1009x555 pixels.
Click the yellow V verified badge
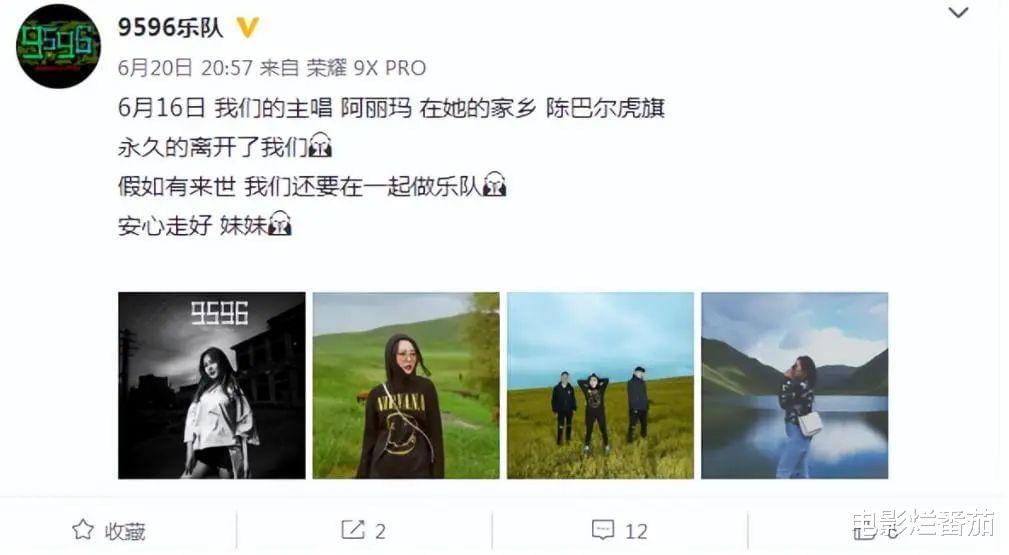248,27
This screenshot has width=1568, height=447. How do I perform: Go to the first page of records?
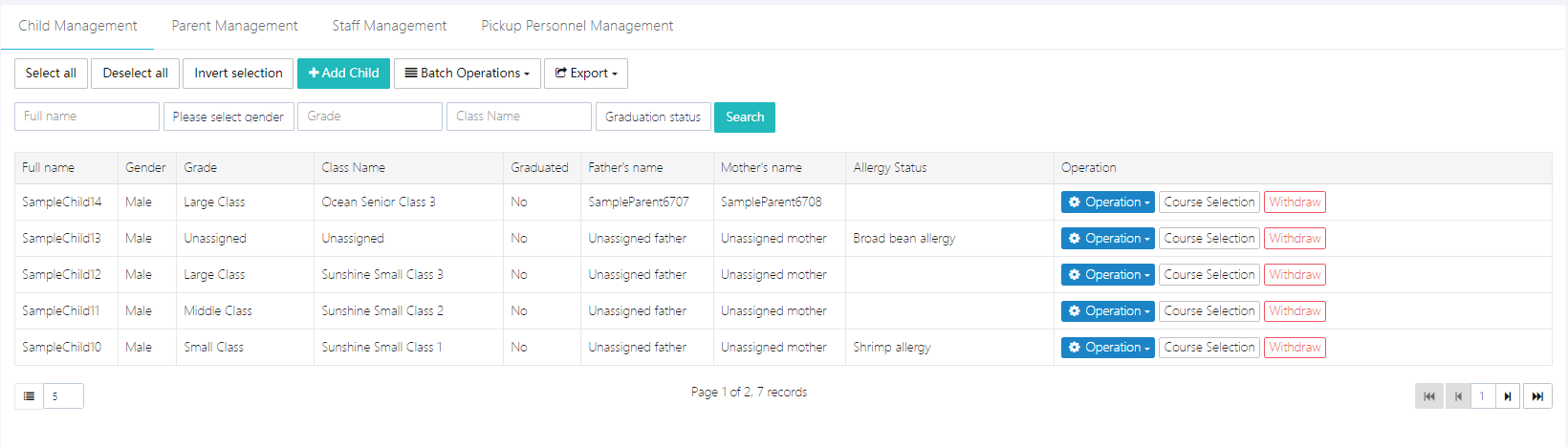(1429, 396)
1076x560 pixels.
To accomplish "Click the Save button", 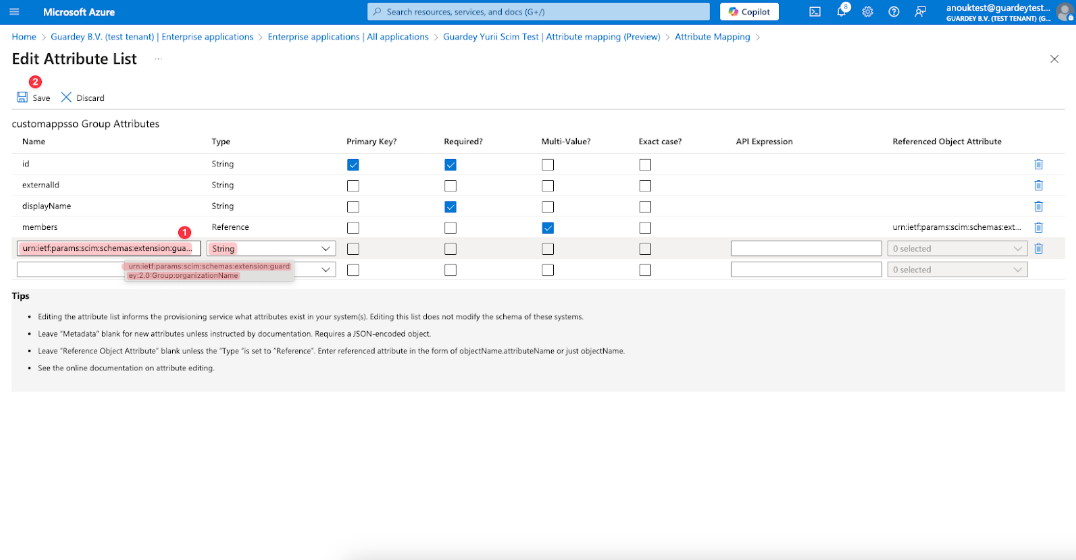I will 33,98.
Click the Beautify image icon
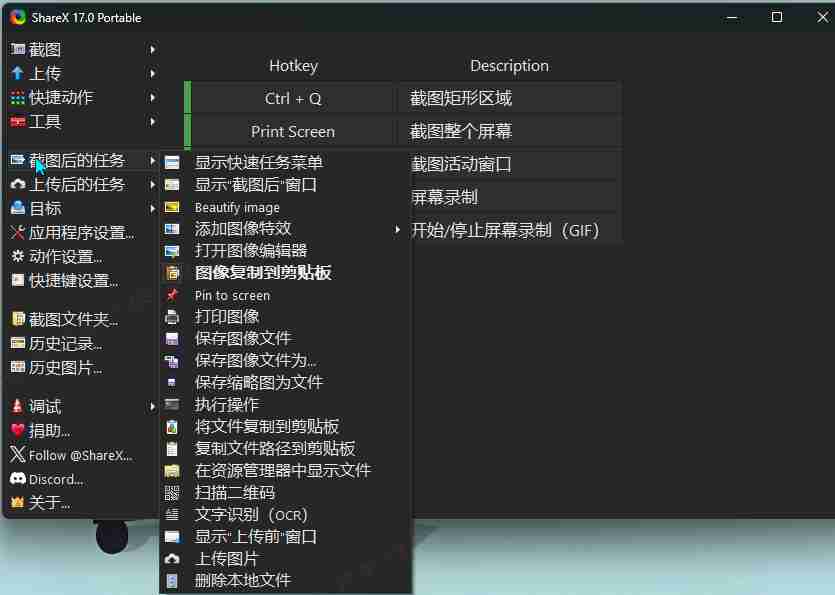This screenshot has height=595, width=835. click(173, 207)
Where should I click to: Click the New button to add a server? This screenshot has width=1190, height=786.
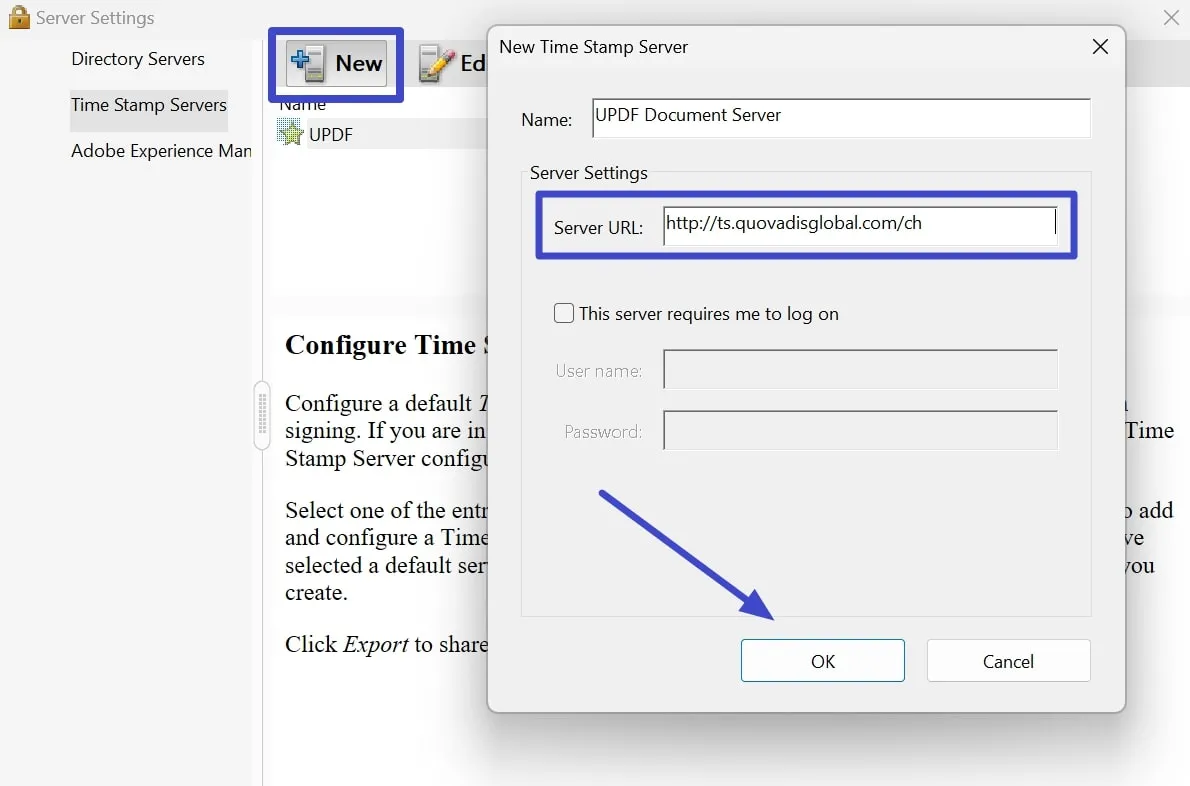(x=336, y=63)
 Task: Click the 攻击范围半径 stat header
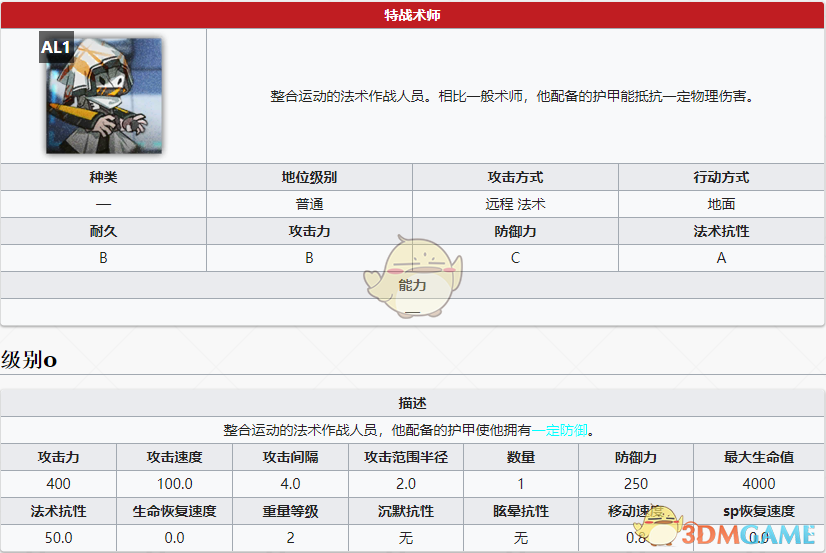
________
What to work on ::
Give back exactly the lines from the line with "Click the Beautify image icon" through the final line of the entries above, and keep pictures out of the copy.

Solution below ::
Click the Beautify image icon
This screenshot has height=595, width=835. click(173, 207)
Where should I click to: Click the New button to add a server? This screenshot has width=1190, height=786.
(x=336, y=63)
 Task: Click the 攻击范围半径 stat header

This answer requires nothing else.